When growing with other species of trees, redwoods are usually the dominant tree. Although this is true, it is generally mixed with other conifers and broad-leaf trees. Douglas fir can occupy dominant and co-dominant positions along with the redwood, competing with them for height. Common species of trees on the coastal side of the redwoods include grand fir, western hemlock, and Sitka spruce. The Sitka spruce outcompete the redwoods in these areas because they are able to endure salty conditions. These trees assist the redwoods by shielding them from salt and wind. Other conifers found mixed with the redwoods include Gowen cypress and various species of pine.

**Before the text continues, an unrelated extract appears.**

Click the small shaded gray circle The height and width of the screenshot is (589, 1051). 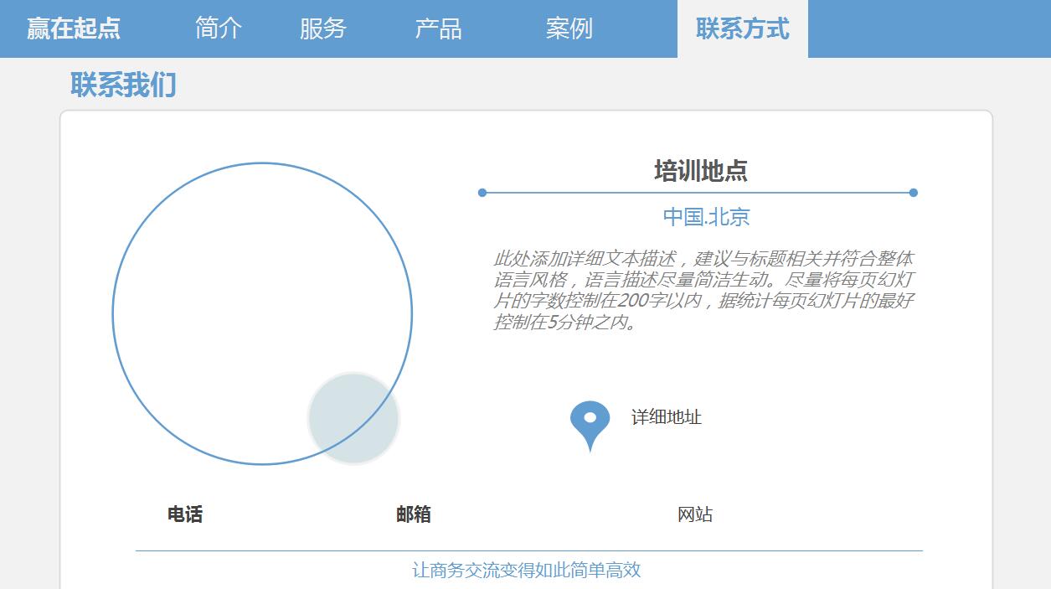pyautogui.click(x=353, y=418)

The two most common hardwoods in the redwood areas are tanoak and Pacific madrone. The tanoak grows far beneath the towering redwoods, where its seedlings can tolerate shade better than redwoods. In addition, their acorns establish themselves on the forest floor more efficiently than the seeds of most trees. Other hardwoods found with redwood are vine maple, bigleaf maple, red alder, giant chinkapin, Oregon ash, Pacific bayberry, Oregon white oak, cascara buckthorn, willows, and California-laurel. The most common species of lesser vegetation found in association with the coast redwood are bracken, sword fern, azalea, California huckleberry, Pacific rhododendron, salmonberry, coyote-brush, and snowbrush. The redwoods provide protection and shelter for these plants and various others.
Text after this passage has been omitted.